**Input records**.
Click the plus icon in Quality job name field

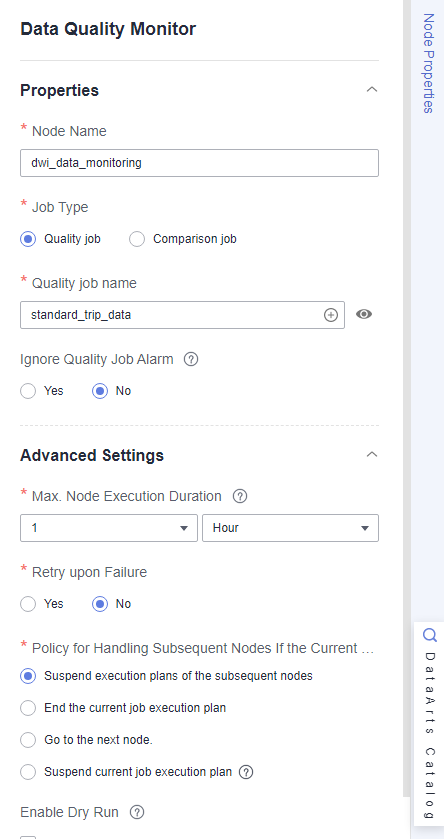[x=331, y=315]
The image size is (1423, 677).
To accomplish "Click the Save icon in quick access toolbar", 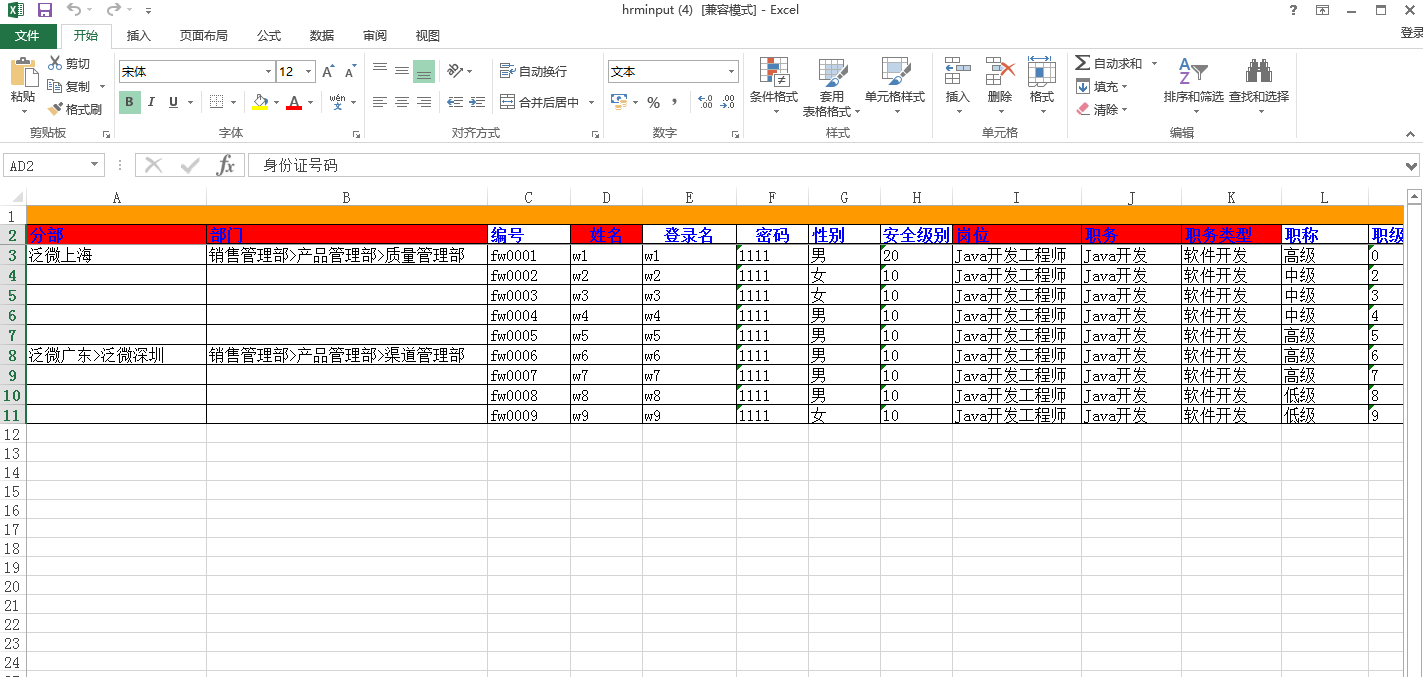I will tap(45, 10).
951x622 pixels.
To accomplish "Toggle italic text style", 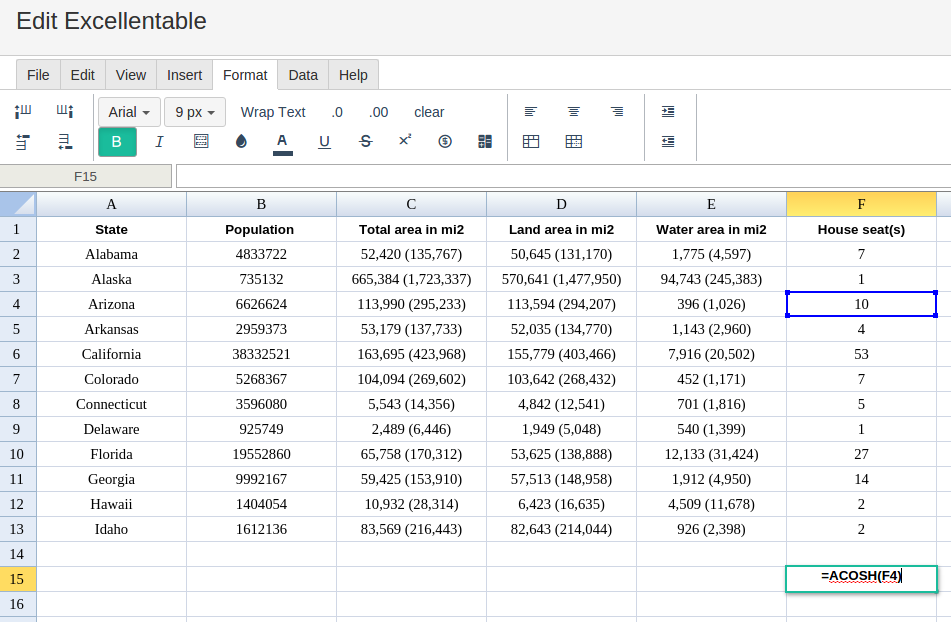I will 159,142.
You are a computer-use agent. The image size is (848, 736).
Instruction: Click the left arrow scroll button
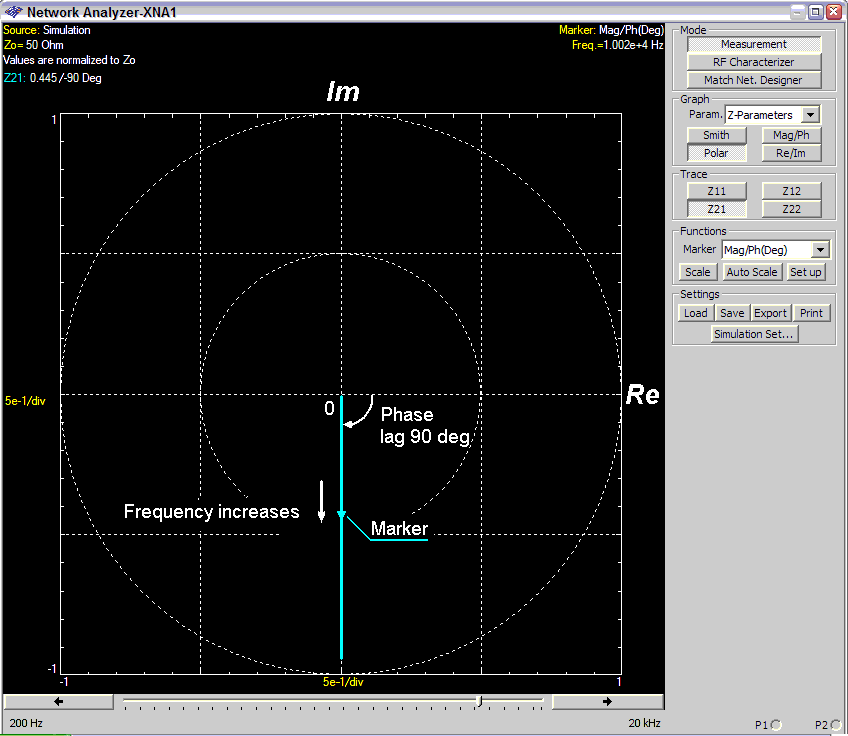[58, 702]
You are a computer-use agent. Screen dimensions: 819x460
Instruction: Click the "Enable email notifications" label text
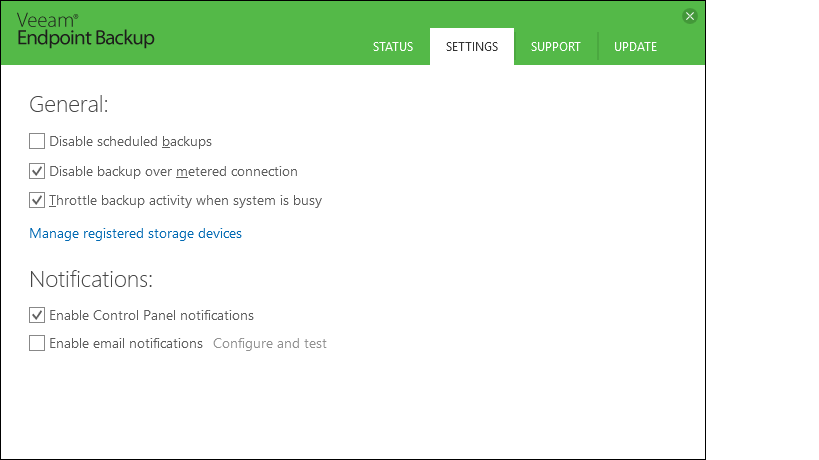126,344
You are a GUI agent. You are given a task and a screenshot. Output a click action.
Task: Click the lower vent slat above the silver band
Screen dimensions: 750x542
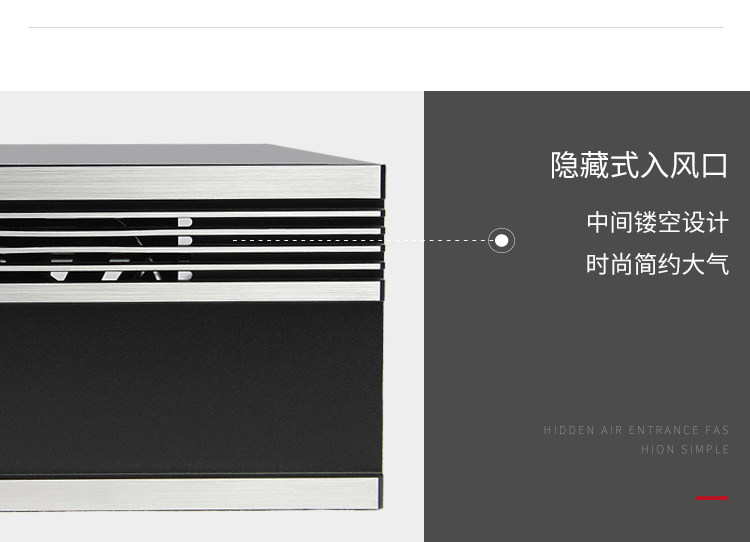pyautogui.click(x=190, y=267)
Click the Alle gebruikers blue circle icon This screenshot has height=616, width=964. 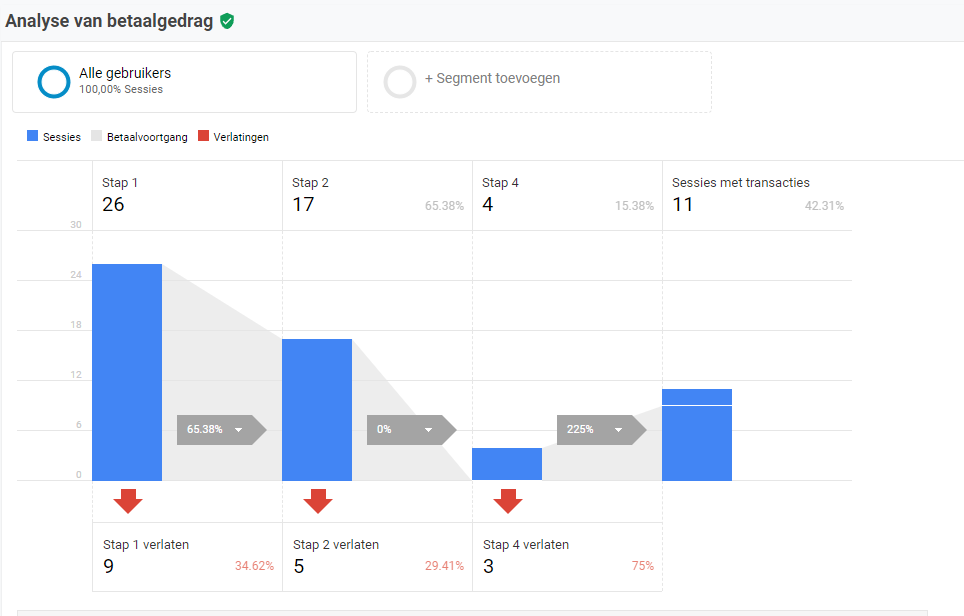pos(53,82)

**Work order**. Read through the records above and copy the lines that contain "agent".

**Exercise output**.
You are a computer-use agent. The image size is (848, 736).
You are a computer-use agent. Screen dimensions: 819x460
You are a GUI agent. You are given a task and a screenshot. Output a click action.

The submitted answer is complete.